La iniciativa obtuvo 24 votos a favor, 6 en contra, 11 abstenciones y un pareo, en medio de un debate marcado por cuestionamientos desde sectores oficialistas y de oposición.
Gobierno no logró despacho inmediato
Pese a que el Ejecutivo ingresó el proyecto con discusión inmediata y el Senado realizó una sesión especial para abordar la iniciativa, la tramitación no alcanzó a completarse durante la jornada.
Ante el extenso debate, los comités parlamentarios acordaron votar solo la idea de legislar y dejar la revisión en particular para este martes a las 16:00 horas.
Esta decisión también obligó a la Cámara de Diputados a postergar la discusión del proyecto para después de la cuenta pública presidencial.

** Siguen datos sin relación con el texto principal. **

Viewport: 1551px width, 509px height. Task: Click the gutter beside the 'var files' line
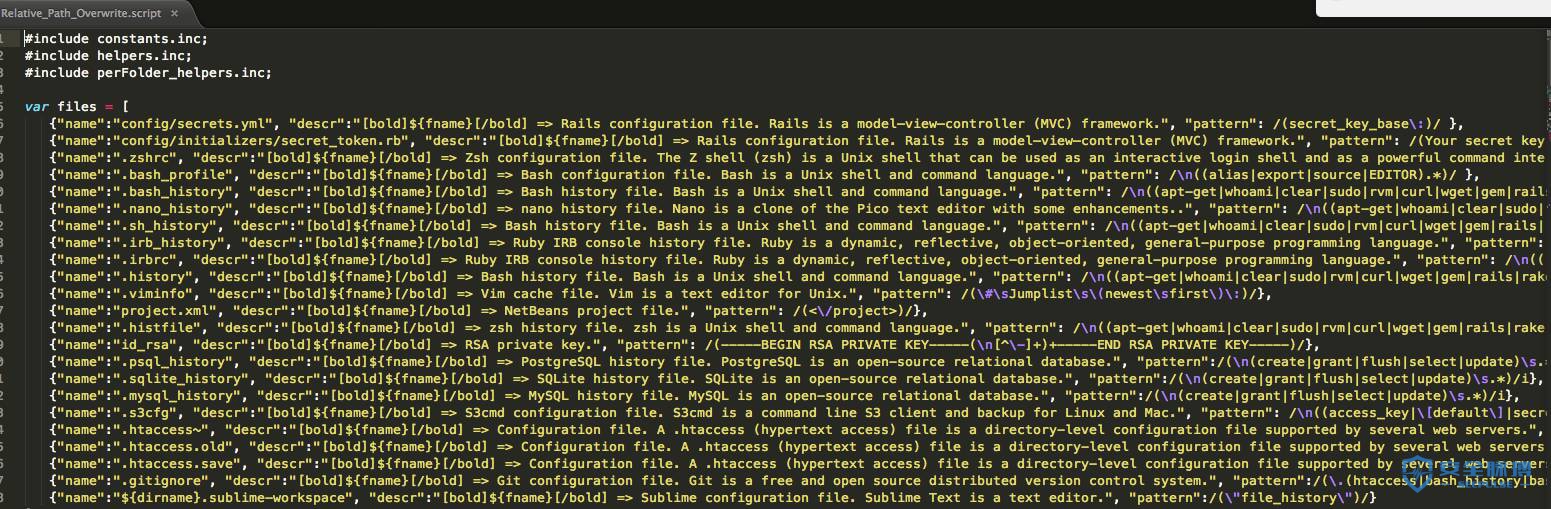click(x=10, y=106)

El escenario representa un revés para el gobierno del Presidente José Antonio Kast, ya que La Moneda buscaba llegar al 1 de junio con la iniciativa convertida en ley.
Quiénes votaron en contra
Entre los parlamentarios que rechazaron el proyecto se encuentran la senadora independiente Fabiola Campillai, además de los parlamentarios comunistas Daniel Núñez, Claudia Pascual y Karol Cariola.
A ellos se sumaron los frenteamplistas Diego Ibáñez y Beatriz Sánchez.
Qué propone el proyecto Escuelas Protegidas
El proyecto contempla seis artículos y busca fortalecer medidas de seguridad y convivencia en establecimientos educacionales.
Uno de los puntos centrales incorpora un nuevo requisito para acceder a la gratuidad universitaria: que las personas no registren condenas por delitos contra la vida, la integridad física o psíquica, la propiedad o la infraestructura pública.
Además, la iniciativa permitiría que los establecimientos educacionales implementen protocolos internos para la revisión de mochilas, bolsos y otros objetos personales de estudiantes.
La Moneda aún evalúa alternativas
Pese al retraso legislativo, el Ejecutivo todavía cuenta con herramientas para acelerar la tramitación.
Entre ellas figura la facultad presidencial de solicitar sesiones especiales al Congreso, mecanismo que obliga a citar a la Cámara “a la brevedad posible”.
La última vez que se utilizó esta atribución fue durante el gobierno del expresidente Gabriel Boric, en medio de la discusión de la reforma de pensiones en enero de 2025.